There is a growing interest in the use of human serum albumin microspheres (HSA/MS) as insoluble drug carriers for controlled delivery of therapeutic agents. HSA/MS synthesized by methods reported to date are somewhat hydrophobic and require surfactants for preparing injectable aqueous dispersions. Drugs must be incorporated during preparation and only moderate concentrations have been achieved (less than 15 wt %).; A new method for preparing hydrophilic, chemically cross-linked HSA/MS was developed in this study. Important aspects of this method include addition of the cross-linking reagent in the organic phase and use of concentrated polymer solutions as dispersion media. Uniform, round, solid, hydrophilic microspheres were readily prepared by this process.; Surface properties were altered by chemical modification using amino acids, proteins, lectins or amino alcohols to quench residual aldehyde groups. Optical and scanning electron microscopy and electronic particle size characterization indicated that the process is versatile in producing solid MS in a wide size range (0.2-150 (mu)). HSA/MS prepared in this study are dispersed in aqueous media for injection, without the need for surfactants. Incorporation of synthetic polypeptides or modified dextrans into the HSA/MS was also achieved, thereby enabling modification of ionicity.; The hydrophilic HSA/MS reported here allow for the incorporation of therapeutic agents into the HSA/MS after synthesis.
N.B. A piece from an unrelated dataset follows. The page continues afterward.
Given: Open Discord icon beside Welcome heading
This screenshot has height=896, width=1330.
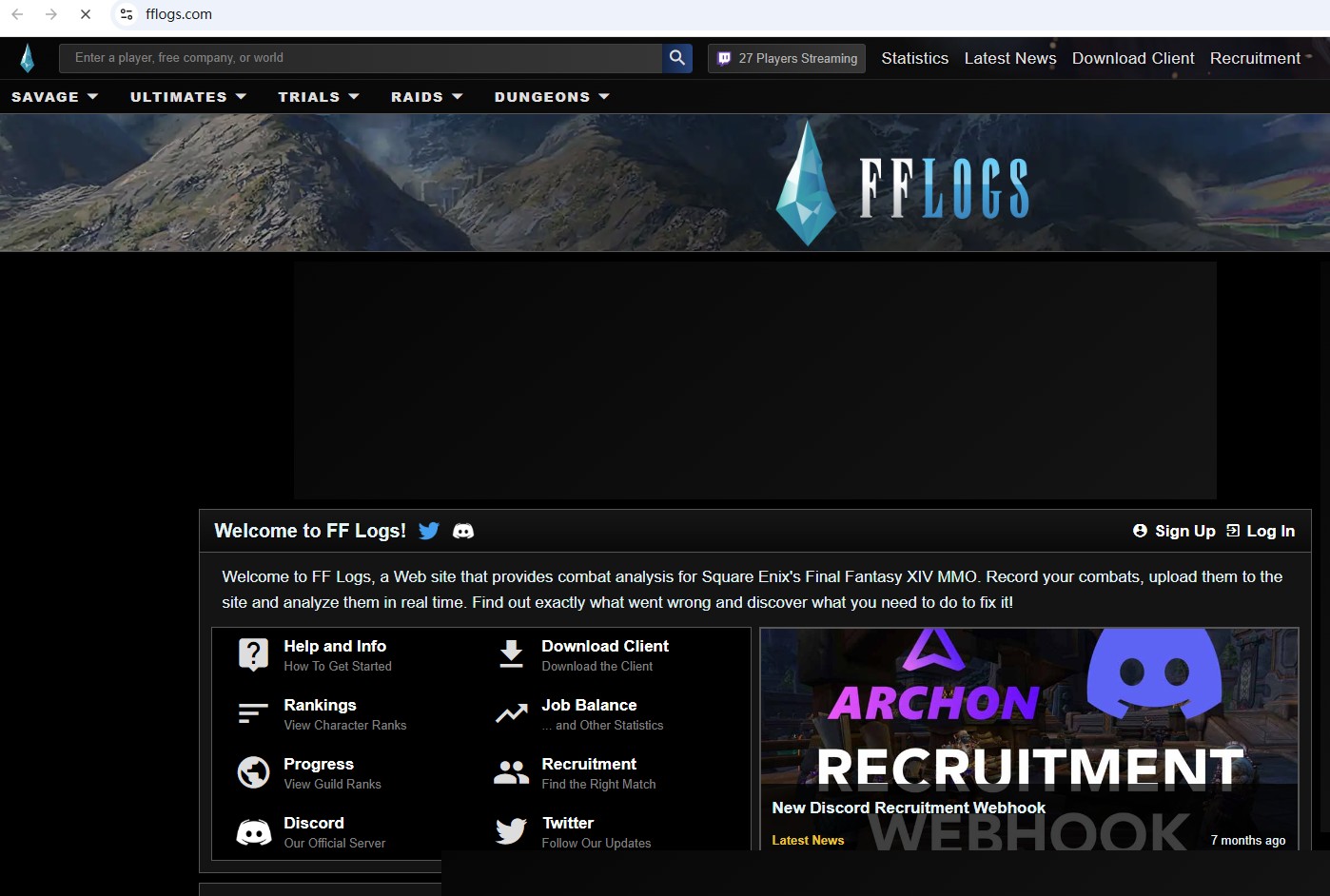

Although HSA/MS were readily prepared with up to 18 wt % adriamycin (AD), addition of polyglutamic acid (PGA) made possible the preparation of AD-PGA-HSA/MS containing up to 45 wt % of the AD through formation of the AD-PGA salt complex. HSA/MS containing other drugs were also prepared.; Drug release properties were measured in vitro. Different drug binding mechanisms (covalent, salt complexed and physical association) allowed for a wide range of release rates in both dynamic flow and static systems.; Drug-containing HSA/MS demonstrated reduced toxicity in vivo. HSA/MS injected into rabbit muscle remained immobilized for 2 to 6 weeks before biodegradation.; The results of this study indicate that HSA/MS have significant potential as carriers for intratumoral chemotherapy and other types of localized drug delivery.